SOURCE DOCUMENT |
------------------------------------------------------------

Though I fancy myself reasonably well read in the field of science fiction and fantasy I must admit that there are quite a few classic authors of the genre whose work I haven’t read at all. Of these the one I probably felt most guilty about not checking out was Jack Vance. After all, he was a Science Fiction and Fantasy Writers of America Grand Master and has been cited as an influence by a number of my favourite writers, including Neil Gaiman and Gene Wolfe. Therefore, having found myself with a little spare time a few months back, I decided to check out one of his most notable works – the epic _Tales of the Dying Earth _series.
A set of four books published between 1950 and 1984, Vance’s Tales of the Dying Earth series is set far in the future, with the sun beginning to grow cold and humanity resigned to its inevitable doom. Over the millennia, science has given way to, or become indistinguishable from, magic. Wizards are a commonplace sight and dangerous fantastical creatures roam the desolate wastes of Earth.
Each book is made up of a number of more or less interconnected stories. In the first book, The Dying Earth, the stories paint a broad picture of Vance’s world. He clearly had an impressive imagination, which is on full show in these stories – the dying Earth is a vibrant yet mysterious place with a unique feel. Vance was also a highly skilled writer technically. His descriptions could almost be called beautiful and, while his characters are often underdeveloped and even clichéd, their dialogue is sparkling with wit. I would stop short of calling it a brilliant work but there is much to commend it.
Unfortunately, however, the sequels do not share the charm of The Dying Earth. The other three books have more of an overarching story but this change, rather than allowing Vance to introduce more depth, works to show off his flaws as a writer. While on a technical level the prose is still above average, the novelty of Vance’s world quickly fades. The plot feels dry, tired and almost painfully repetitive – the second book, Eyes of the Overworld, and third, Cugel’s Saga, in particular have almost the same story.
The failures in characterization are already evident in _The Dying Earth _are enhanced by having to follow the same characters through an entire book rather than just one short story. What is particularly annoying is that almost all of the characters are deeply unlikeable. Vance tries to portray many of them as charming rogues but, without proper character development, their behavior just seems objectionable.
I can see why this series inspired and captured the imagination of so many writers. Vance was certainly an innovator and his work does show a lot of promise. Since Tales of the Dying Earth was published the concept has been executed far better by other works, say Gene Wolfe in his Book of the New Sun. People interested in the history of science fiction and fantasy should certainly check it out but I doubt that it would have much appeal to others.

------------------------------------------------------------

EXCERPTED RECORDS |
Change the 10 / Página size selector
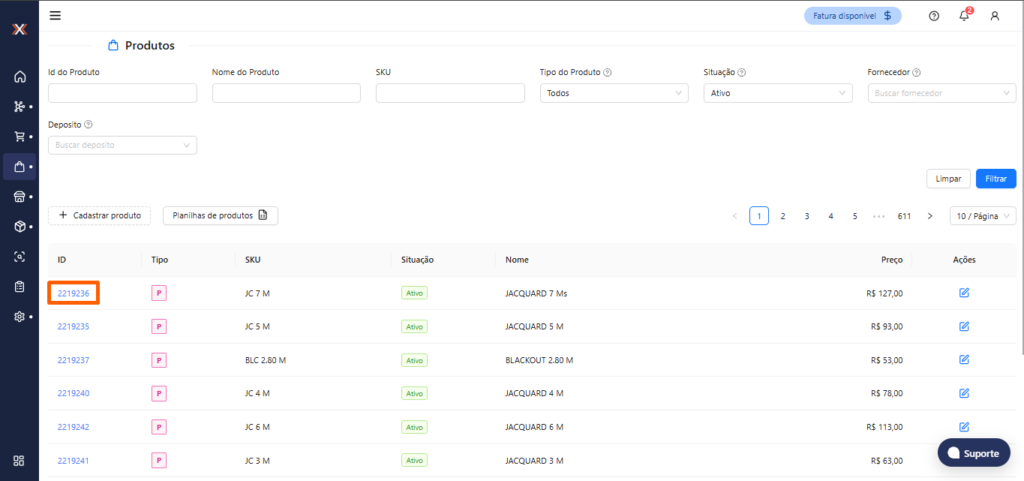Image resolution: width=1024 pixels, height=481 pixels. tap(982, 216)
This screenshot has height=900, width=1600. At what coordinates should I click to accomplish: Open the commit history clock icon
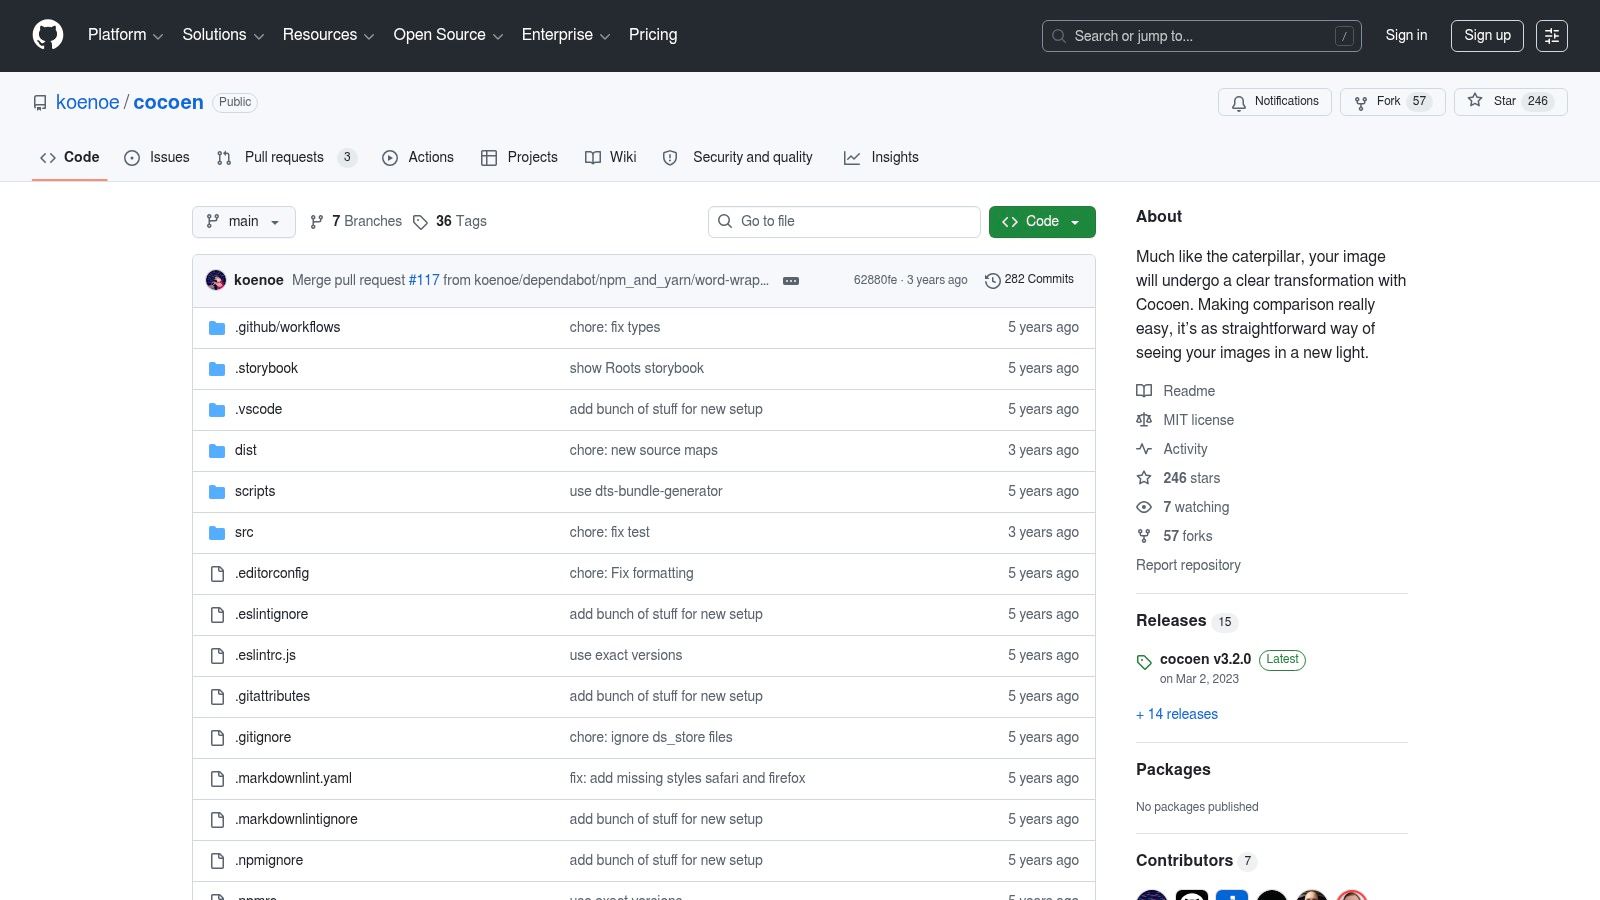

------------------------------------------------------------

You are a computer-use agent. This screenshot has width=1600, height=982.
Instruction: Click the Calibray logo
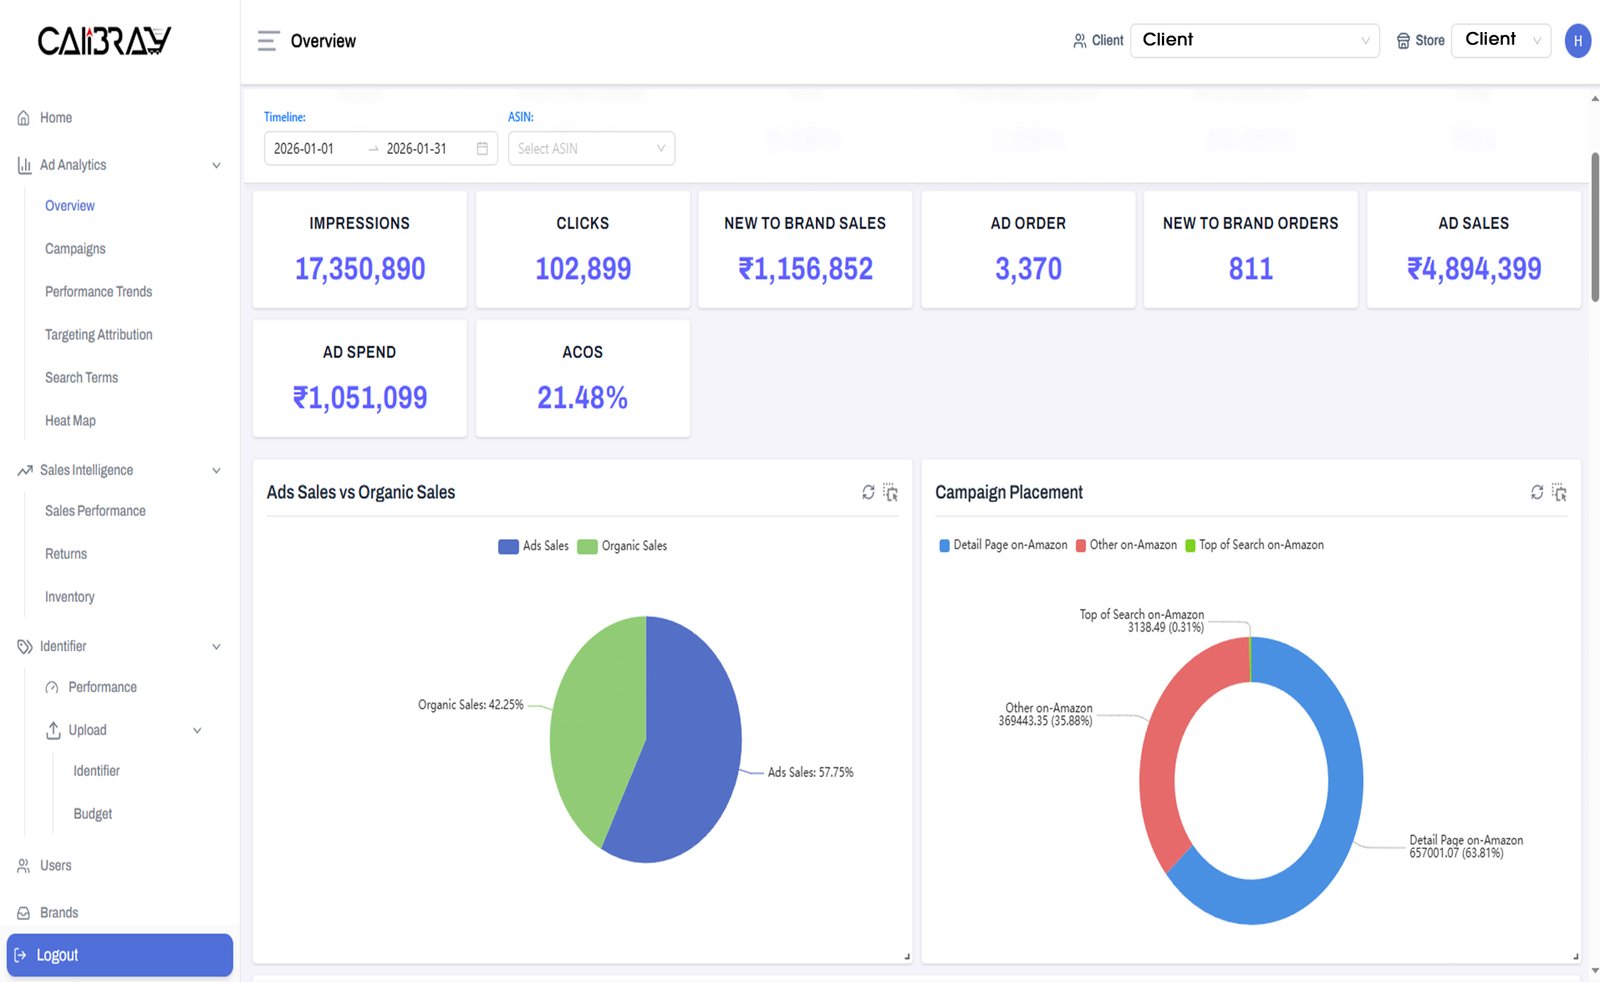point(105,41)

------------------------------------------------------------

TASK GOAL | Rewrite the review from "Each book is" to "to commend it.", swapping "imagination" for "creativity".

TASK RESPONSE |
Each book is made up of a number of more or less interconnected stories. In the first book, The Dying Earth, the stories paint a broad picture of Vance’s world. He clearly had an impressive creativity, which is on full show in these stories – the dying Earth is a vibrant yet mysterious place with a unique feel. Vance was also a highly skilled writer technically. His descriptions could almost be called beautiful and, while his characters are often underdeveloped and even clichéd, their dialogue is sparkling with wit. I would stop short of calling it a brilliant work but there is much to commend it.